**Extrait du document**
-------------------------
Hier, mon fils Ariel, étudiant en linguistique à l'UQAC , me résumait sa lecture sur l'aspect social du langage, identifiant quelques exemples les plus remarquables. Ce passionnant débat nous amena à parler du langage de Pierre Fardeau, dans sa vie comme dans son œuvre, alors que j'évoquais mes rencontres avec lui. Je prenais conscience, au fil des mes souvenirs, de l'intensité éprouvée au contact de ce personnage hors du commun et, bien sûr, controversé.

Afin de raviver ma mémoire, j'ai voulu relire quelques uns de mes articles. le concernant. J'ignorais tout de l'à-propos de cette recherche qui me permet, ce matin, d'en partager les fruits en reprenant, plus bas sur cette page, un reportage datant de 1997.

Pierre Falardeau était venu rencontrer les étudiants du Cégep de Chicoutimi. J'avais assisté à ce dialogue, aussi curieuse des questions posées que des réponses données. J'avais rapporté cet échange dans les pages du Progrès-Dimanche et, à sa lecture ce matin, je constate combien la parole de Falardeau demeure actuelle 12 ans plus tard.




Progrès-dimanche
Arts et société, dimanche 23 novembre 1997, p. B3

«Le découragement ça joue contre toi»
-Pierre Falardeau

Laforge, Christiane

Chicoutimi - Homme de paradoxe qui avoue se contredire lui-même, Pierre Falardeau a su amuser et secouer son auditoire, au Cégep de Chicoutimi, mardi dernier.

Pris de cours par la toute première question concernant sa position sur la culture et l'inculture du Québec, un peu embarrassé faute de se souvenir de ses propres déclarations à ce sujet, le cinéaste pamphlétaire a été tout à fait confronté à la deuxième intervention concernant un passage de son livre «La liberté n'est pas une marque de yogourt» dans lequel il dit que l'important n'est pas le chef mais le cœur du matelot.

«Je ne suis pas à une contradiction près, déclare-t-il, précisant qu'en fait, il croit à l'importance d'un chef même si chacun de nous est responsable. Ce que j'ai dit est complètement faux, les chefs sont importants. C'est important qu'il y ait une direction, malgré les niaiseries que j'ai écrites dans mon livre.»
-------------------------
**Données enregistrées**
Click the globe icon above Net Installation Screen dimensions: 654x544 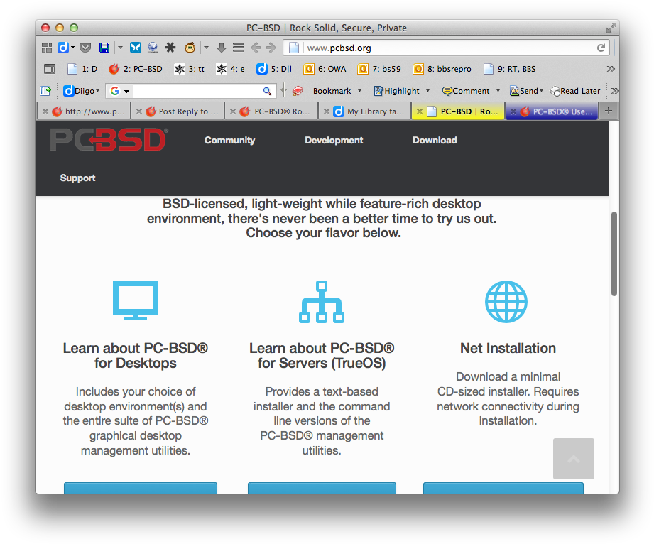(x=506, y=302)

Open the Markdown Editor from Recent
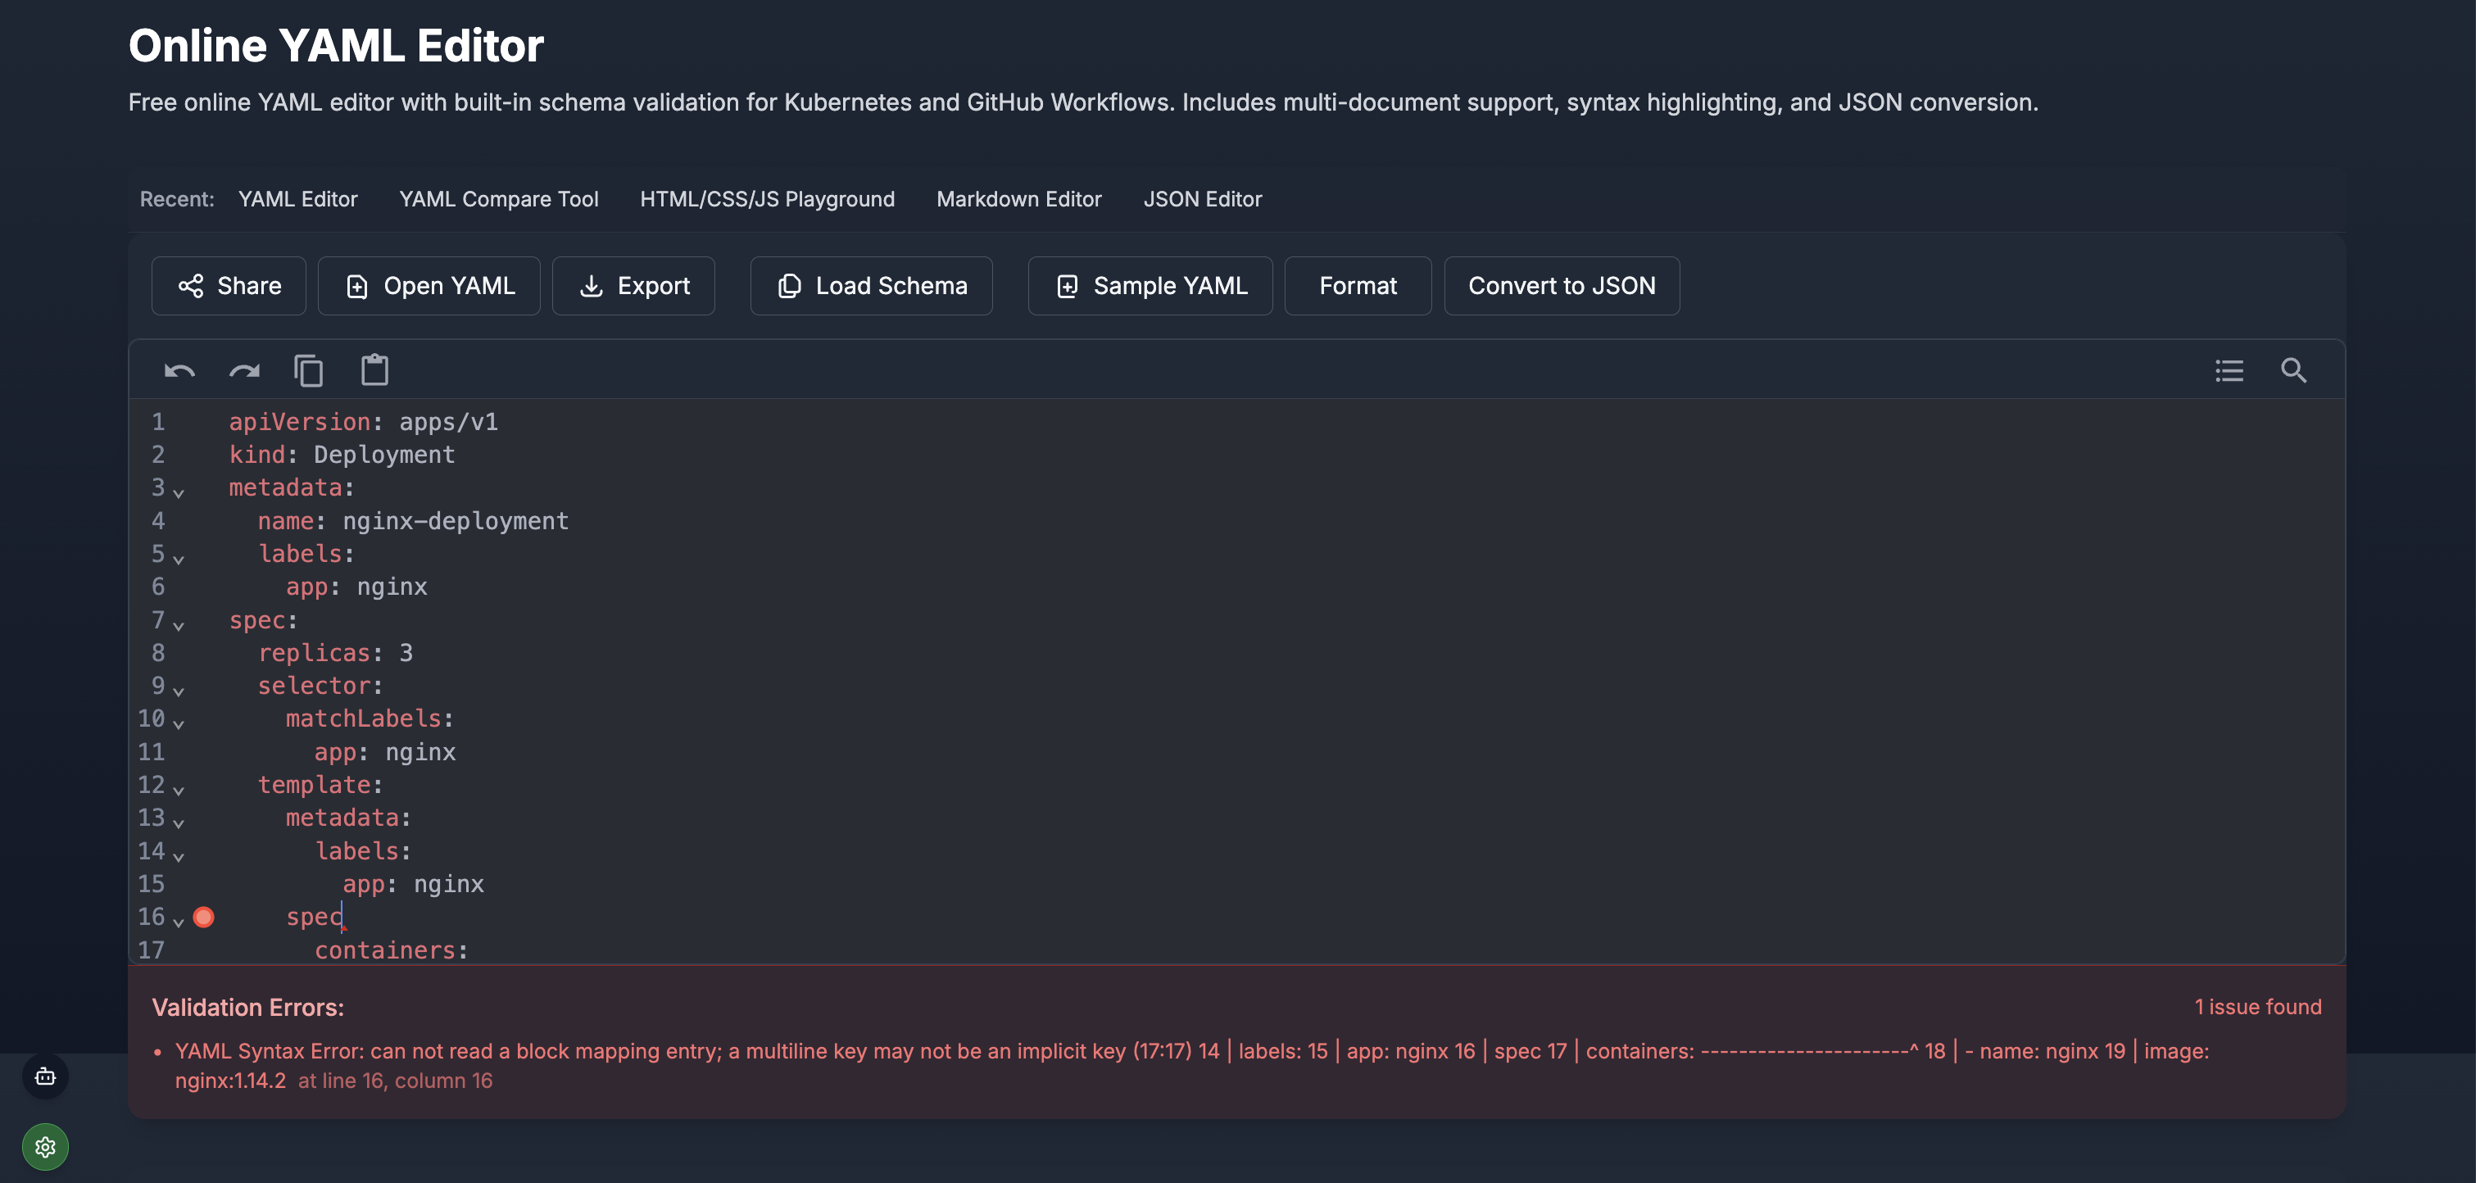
-------------------------
**Consignes**
[1] Reproduisez fidèlement le passage de l'extrait sur Pierre Falardeau compris entre « Laforge, Christiane » et « cœur du matelot. », bornes incluses.
[2] Veuillez résumer l'extrait sur Pierre Falardeau en deux phrases.
[3] D'après l'extrait sur Pierre Falardeau, à quelle date le reportage a-t-il paru dans le Progrès-Dimanche ?

**Résultats dans l'ordre**
[1]
Laforge, Christiane

Chicoutimi - Homme de paradoxe qui avoue se contredire lui-même, Pierre Falardeau a su amuser et secouer son auditoire, au Cégep de Chicoutimi, mardi dernier.

Pris de cours par la toute première question concernant sa position sur la culture et l'inculture du Québec, un peu embarrassé faute de se souvenir de ses propres déclarations à ce sujet, le cinéaste pamphlétaire a été tout à fait confronté à la deuxième intervention concernant un passage de son livre «La liberté n'est pas une marque de yogourt» dans lequel il dit que l'important n'est pas le chef mais le cœur du matelot.

[2] Une discussion avec son fils sur l'aspect social du langage a amené l'auteure à relire le reportage de 1997 qu'elle avait consacré, dans le Progrès-Dimanche, à la rencontre de Pierre Falardeau avec les étudiants du Cégep de Chicoutimi. Interrogé sur un passage de son livre « La liberté n'est pas une marque de yogourt », le cinéaste y reconnaissait se contredire et affirmait que les chefs sont importants.

[3] Le dimanche 23 novembre 1997.